When the bug is encountered you will get an error message similar to that shown below. Note the processor that the problem occurs on can be different between crashes.
[3] --> FOAM FATAL IO ERROR: (openfoam-2012 patch=210618)
[3] Wrong token type - expected scalar value, found on line 3: punctuation '-'
[3]
[3] file: /tmp/06_splashPLanel_parallel/processor3/0/uniform/lagrangian/reactingCloud1/reactingCloud1OutputProperties.cloudFunctionObject.particleCollector1.massTotal at line 3.
[3]
[3] From Foam::Istream& Foam::operator>>(Foam::Istream&, Foam::doubleScalar&)
[3] in file lnInclude/Scalar.C at line 154.
[3]
FOAM parallel run exiting
What is the expected correct behavior?
Correct behaviour is the cloud function calculate the massTotal and MassFlowRate without crashing.
Environment information
- OpenFOAM version : v2106 and at least v2012. Older versions have not been tested.
- Operating system : ubuntu and centos
- Hardware info :
- Compiler : gcc
Possible fixes
The line number below refer to the v2016 version of src/lagrangian/intermediate/submodels/CloudFunctionObjects/ParticleCollector/ParticleCollector.C.
The problem is caused by some processors getting a -nan for the massTotal and/or massFlowRate. These values get written to the processor uniform/lagrangian/reactingCloud1/reactingCloud1OutputProperties dictionary. This results in a read failure at lines 427 and 430 on the next timestep.
The reason for the nan's. The massTotal and massFlowRate are calculated for each collector's face in the loop on lines 435-459. The scalar lists allProcMass and allProcMassFlowRate are not initialised to any value at declaration. i.e. they get whatever is in the memory location. A gather function is then used on these lists. After the gather, every processor only knows its own data and that of the processors below it. This means only the master process has the complete list. Other processors lists may still have junk numbers from initialisation. The sum operations performed on lines 440 and 445 will sum the local list for each processor. Noting only the master has the correct list. The correct values are reported because of the Info<< usage on line 461. Lines 497 and 498 write the values for the massTotal and massFlowRate into the reactingCloud1OutputProperties dictionary for each processor, potentially causing the read problem on the next timestep.
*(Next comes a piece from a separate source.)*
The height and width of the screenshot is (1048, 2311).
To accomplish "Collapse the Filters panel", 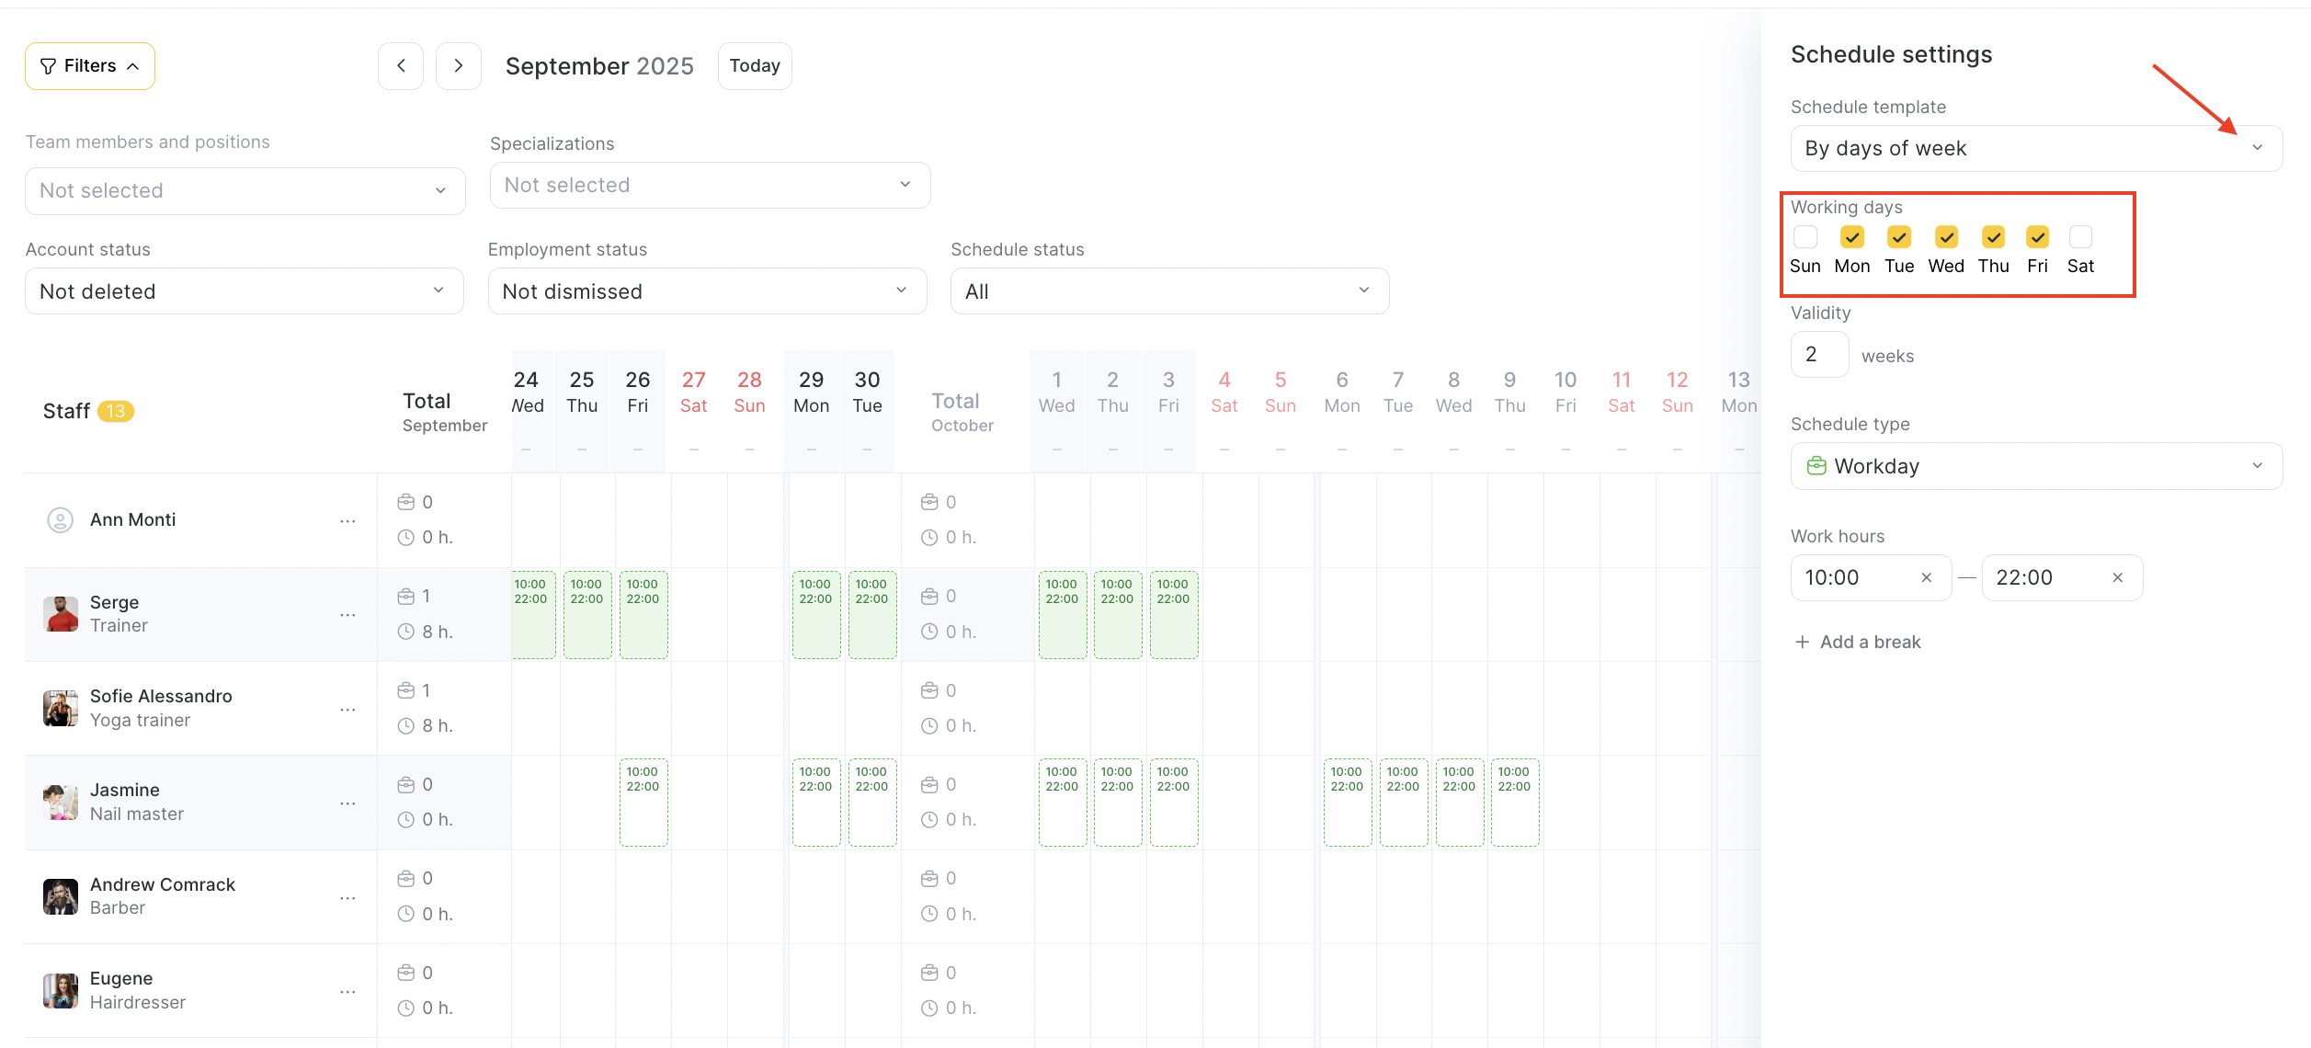I will tap(90, 66).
Proposed solution: There are a couple of ways to fix this. One would be to scatter the list after the gather, making sure all processors have the same information. Since it appears it is only the master that needs this information, an alternative solution is to initialise the allProcMass and allProcMassFlowRate lists to zero at construction. That way the sums (lines 440 and 445) will not result in large (overflow) numbers.